EXERCISE MATERIAL Start Marker
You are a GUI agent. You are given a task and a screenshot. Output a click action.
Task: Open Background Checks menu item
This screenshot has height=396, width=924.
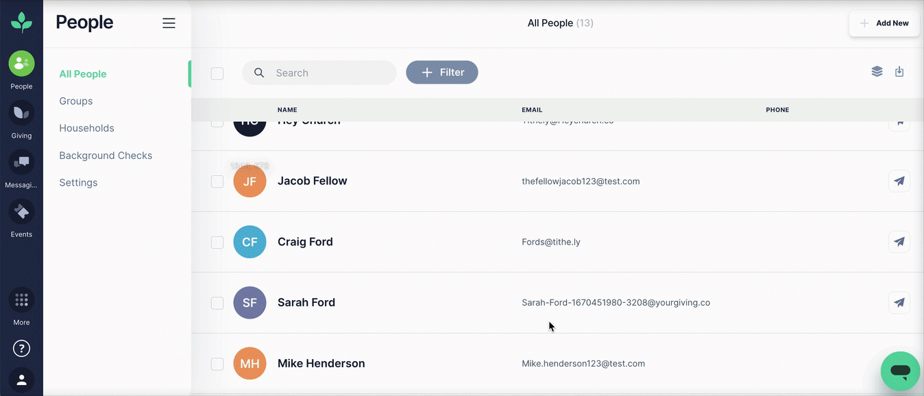(106, 156)
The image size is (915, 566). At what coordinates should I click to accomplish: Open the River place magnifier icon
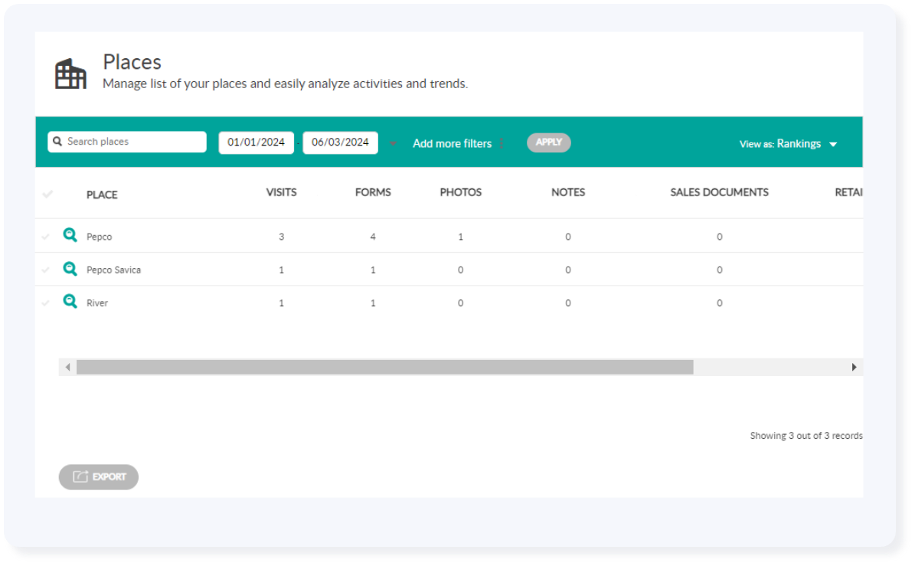click(70, 302)
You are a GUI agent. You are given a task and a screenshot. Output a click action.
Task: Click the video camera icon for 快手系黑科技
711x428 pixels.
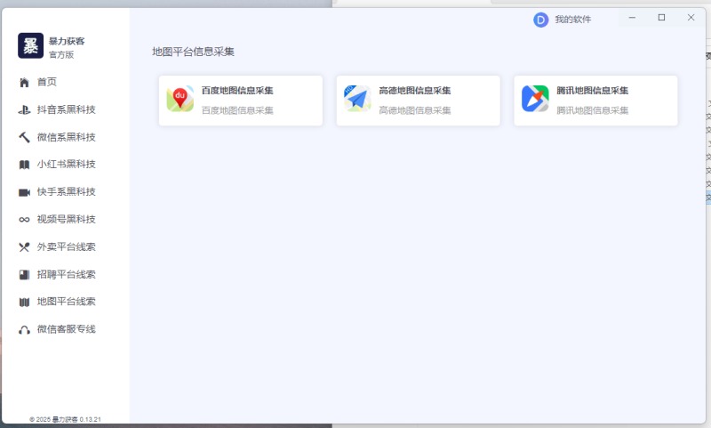pyautogui.click(x=24, y=192)
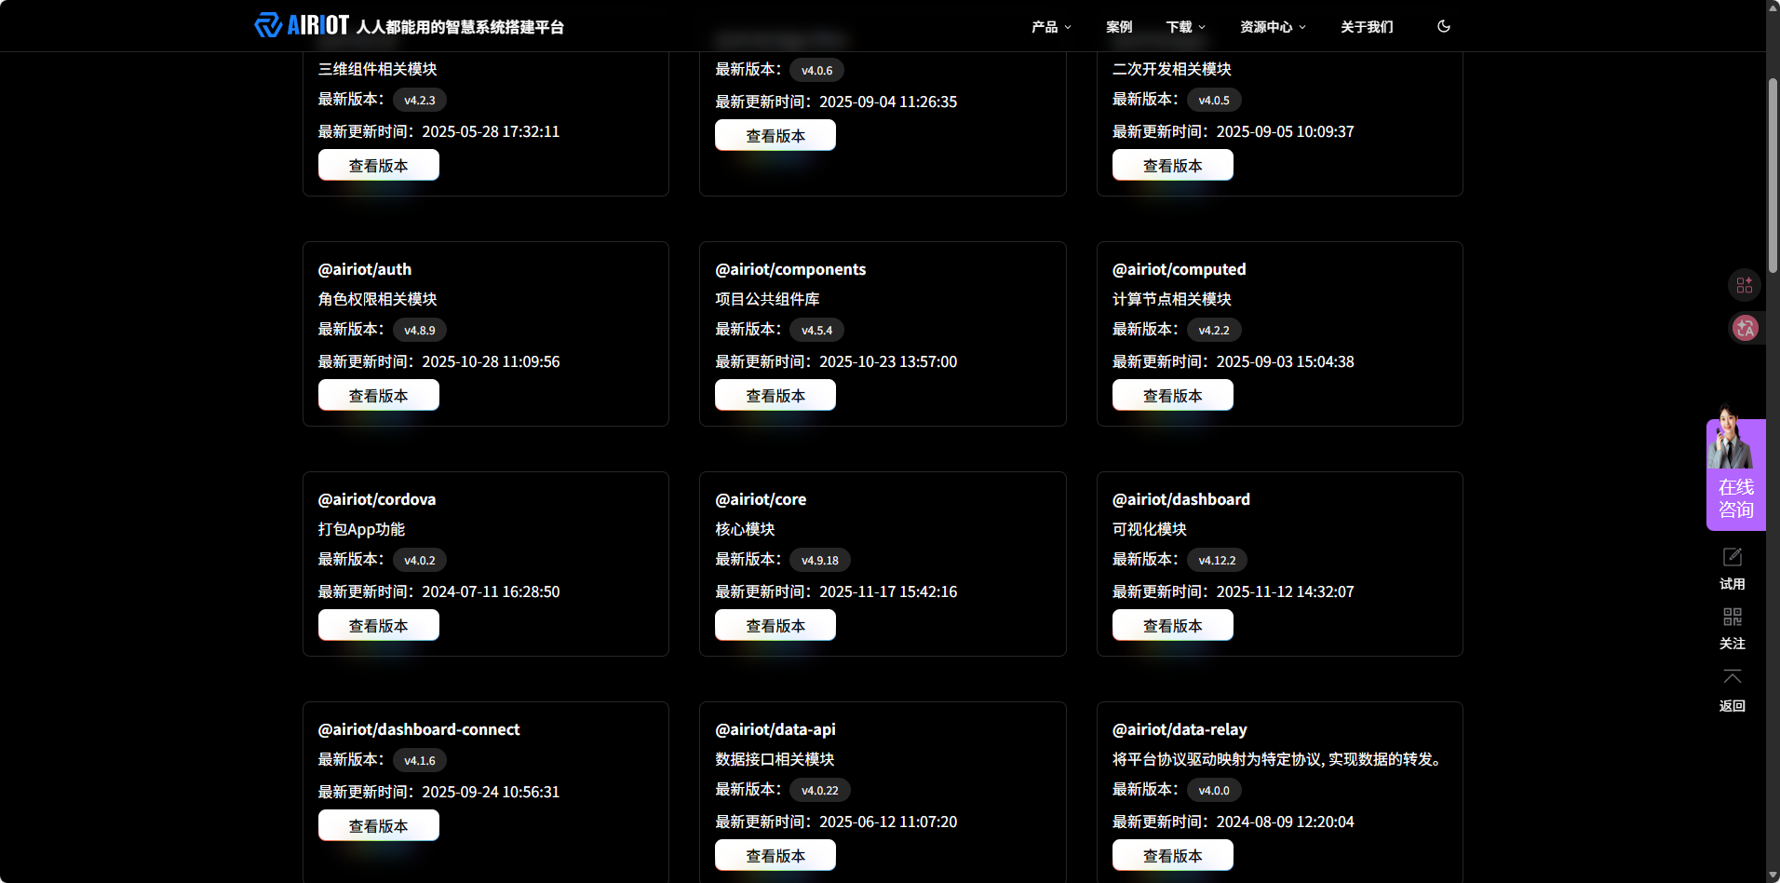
EXERCISE MATERIAL End Marker
* AIM OF THE TASK:
From the line with "Task: Open Background Checks menu item" down to the end of the entries, retype each line exactly as written, but drop the pictures.

* RESPONSE BOX:
Task: Open Background Checks menu item
This screenshot has height=396, width=924.
(106, 156)
The image size is (915, 566). At what coordinates should I click to accomplish: Open the River place magnifier icon
click(70, 302)
You are a GUI agent. You are given a task and a screenshot. Output a click action.
Task: Click the video camera icon for 快手系黑科技
711x428 pixels.
pyautogui.click(x=24, y=192)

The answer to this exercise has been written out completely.